Do this: Output every line of the records below word for word, leaving out the pictures.

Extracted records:
# # # # # # #

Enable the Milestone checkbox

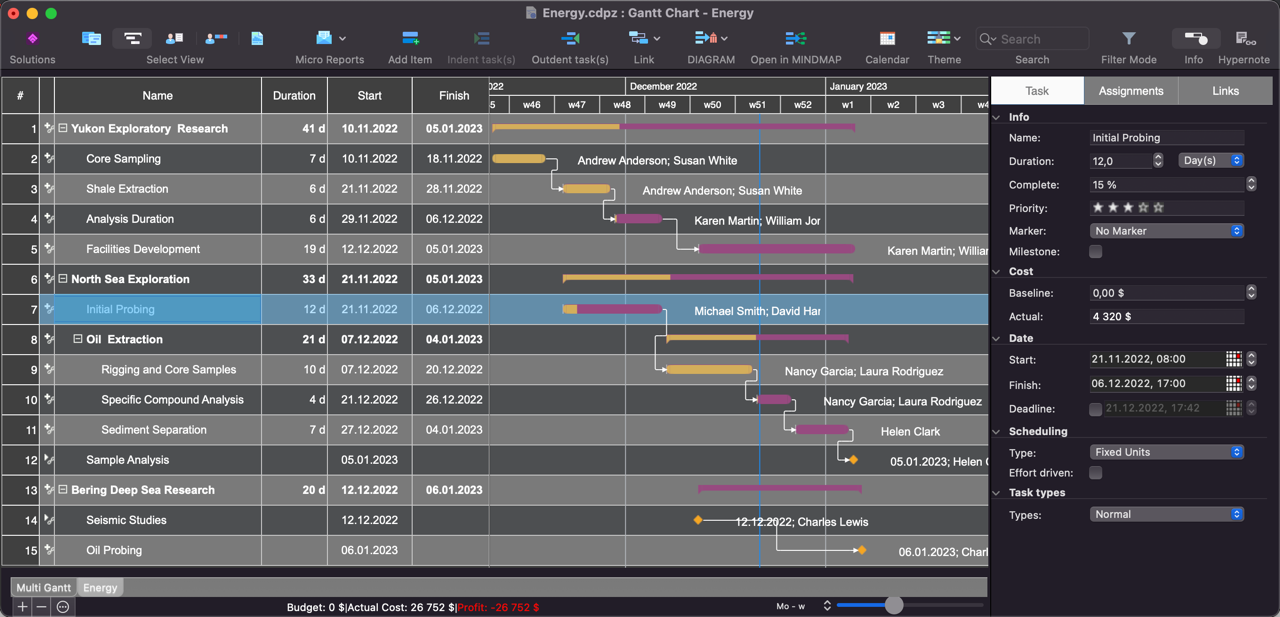[1096, 252]
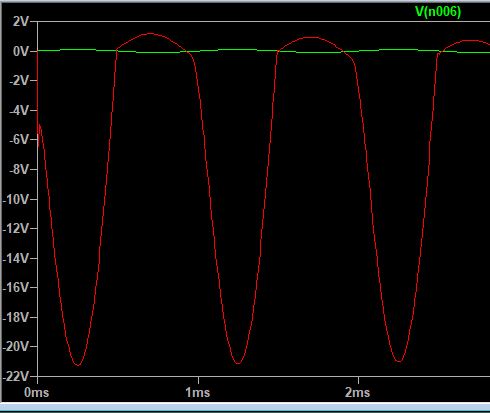Click the first red waveform trough near -21V
The image size is (490, 413).
pos(78,365)
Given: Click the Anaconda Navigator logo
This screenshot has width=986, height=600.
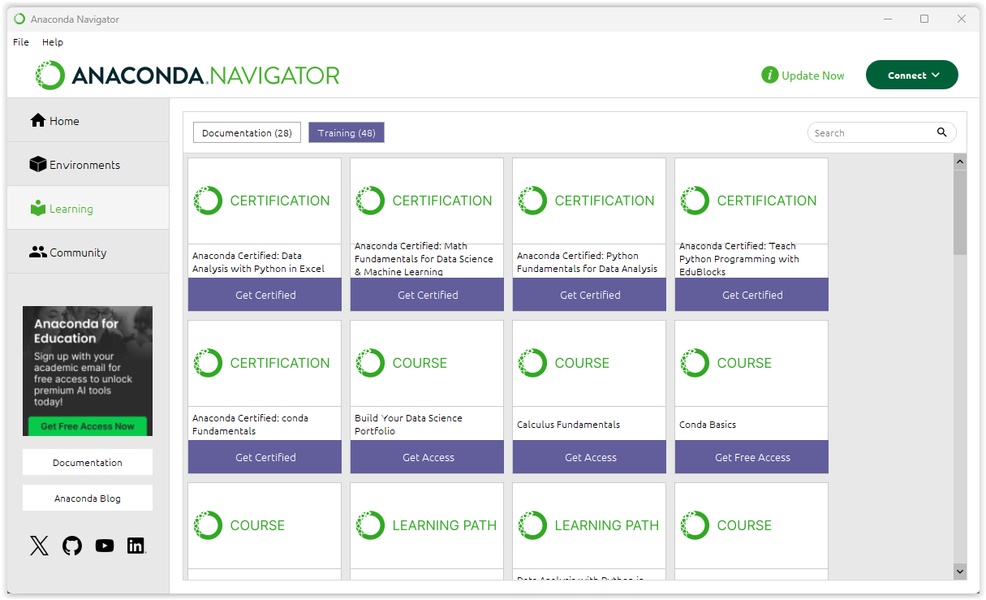Looking at the screenshot, I should [x=187, y=75].
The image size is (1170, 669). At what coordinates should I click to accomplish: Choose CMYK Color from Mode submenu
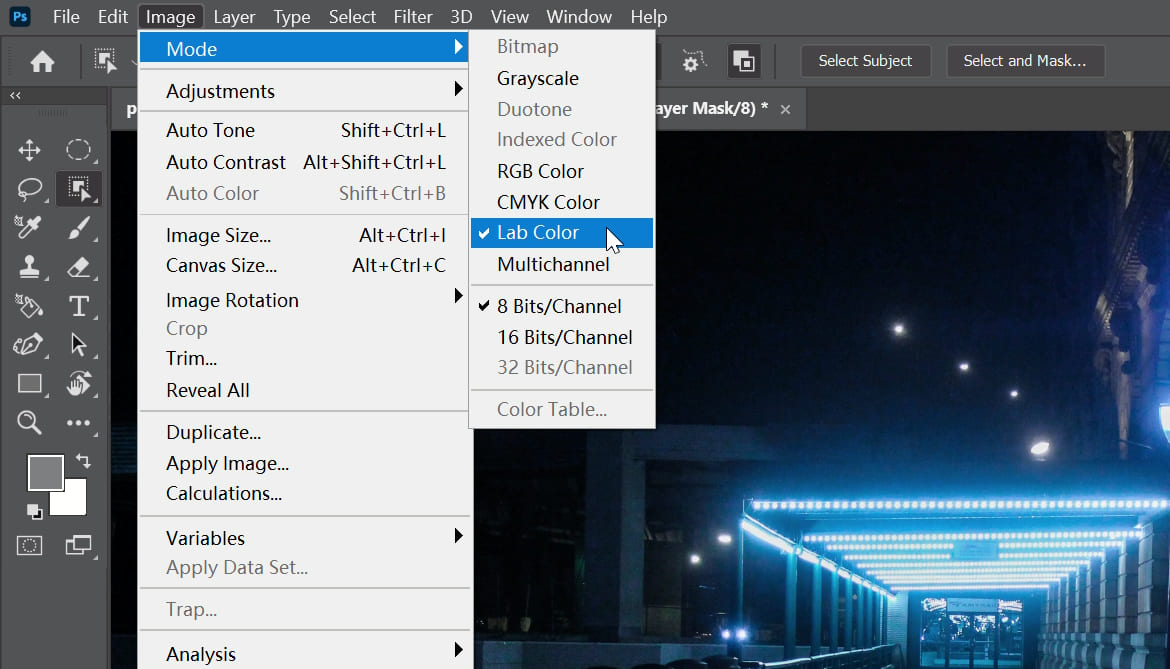548,202
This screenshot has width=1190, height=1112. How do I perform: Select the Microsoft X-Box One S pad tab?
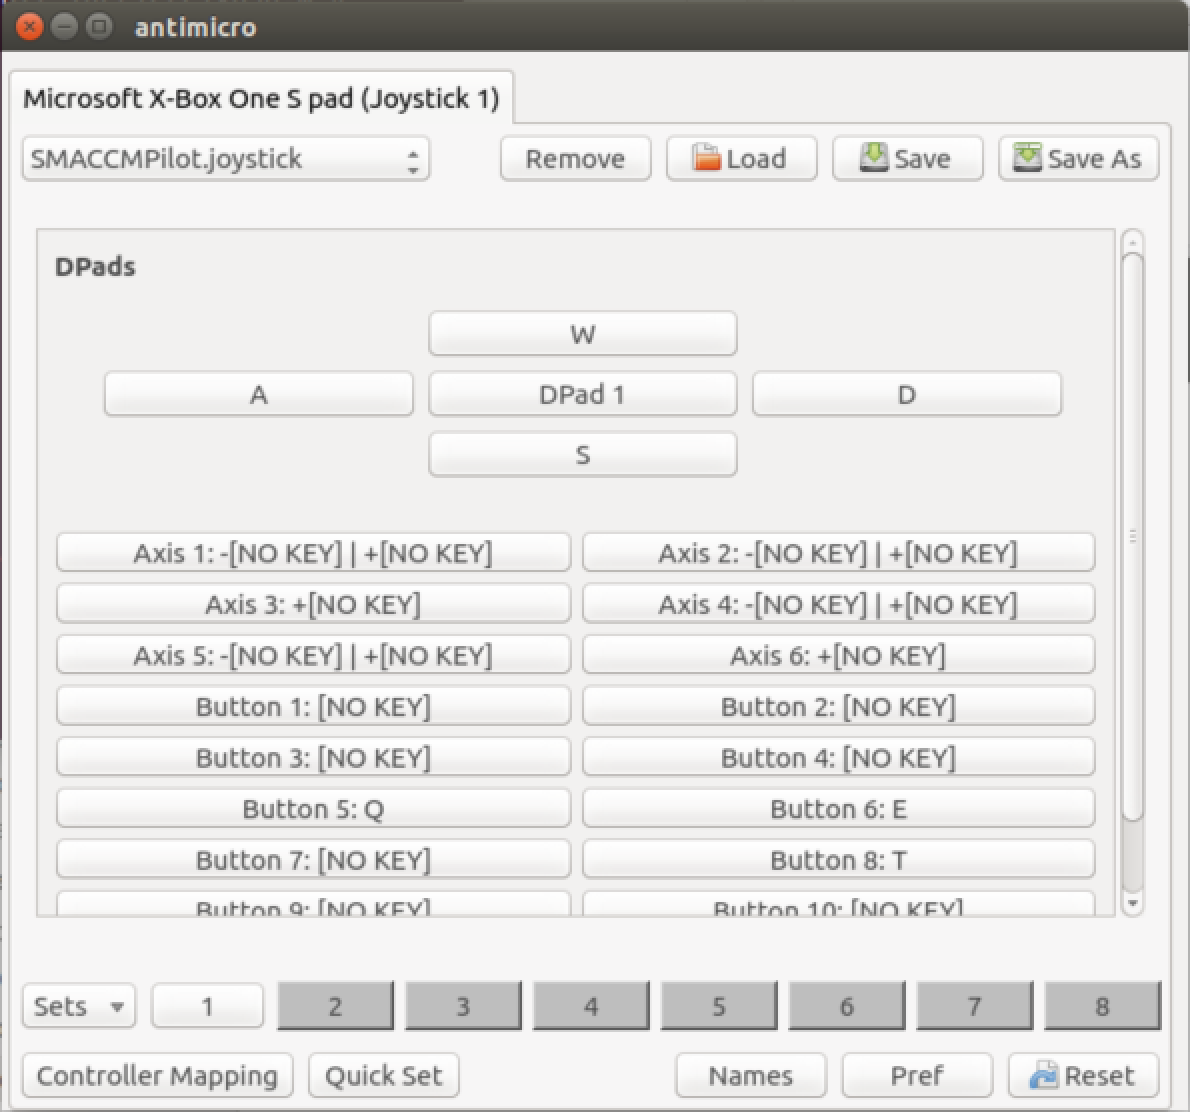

# # # # # # #

Exercise output:
Enable the Milestone checkbox

[1096, 252]
Click the first red waveform trough near -21V
The image size is (490, 413).
pos(78,365)
Given: Click the Anaconda Navigator logo
This screenshot has width=986, height=600.
Looking at the screenshot, I should [x=187, y=75].
The image size is (1170, 669). At what coordinates should I click to accomplish: Choose CMYK Color from Mode submenu
548,202
This screenshot has width=1190, height=1112. How do I perform: Select the Microsoft X-Box One S pad tab?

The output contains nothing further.